> _ABOUT THIS EXERCISE_: Exactly the lines from the one containing "The height and width of the screenshot is (542, 760)." through the end of the data below are to be reproduced, and nothing besides them.
### ENTRIES PROVIDED ###
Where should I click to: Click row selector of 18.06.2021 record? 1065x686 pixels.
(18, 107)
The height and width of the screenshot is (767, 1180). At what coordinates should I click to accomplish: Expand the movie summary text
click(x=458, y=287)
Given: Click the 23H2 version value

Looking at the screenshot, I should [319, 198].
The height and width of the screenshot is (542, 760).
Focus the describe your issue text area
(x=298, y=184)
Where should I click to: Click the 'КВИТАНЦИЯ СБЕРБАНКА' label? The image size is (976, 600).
###
> _RESPONSE_:
The height and width of the screenshot is (542, 760).
Focus the describe your issue text area
(x=298, y=184)
Where should I click to: Click the 'КВИТАНЦИЯ СБЕРБАНКА' label? The image size is (976, 600).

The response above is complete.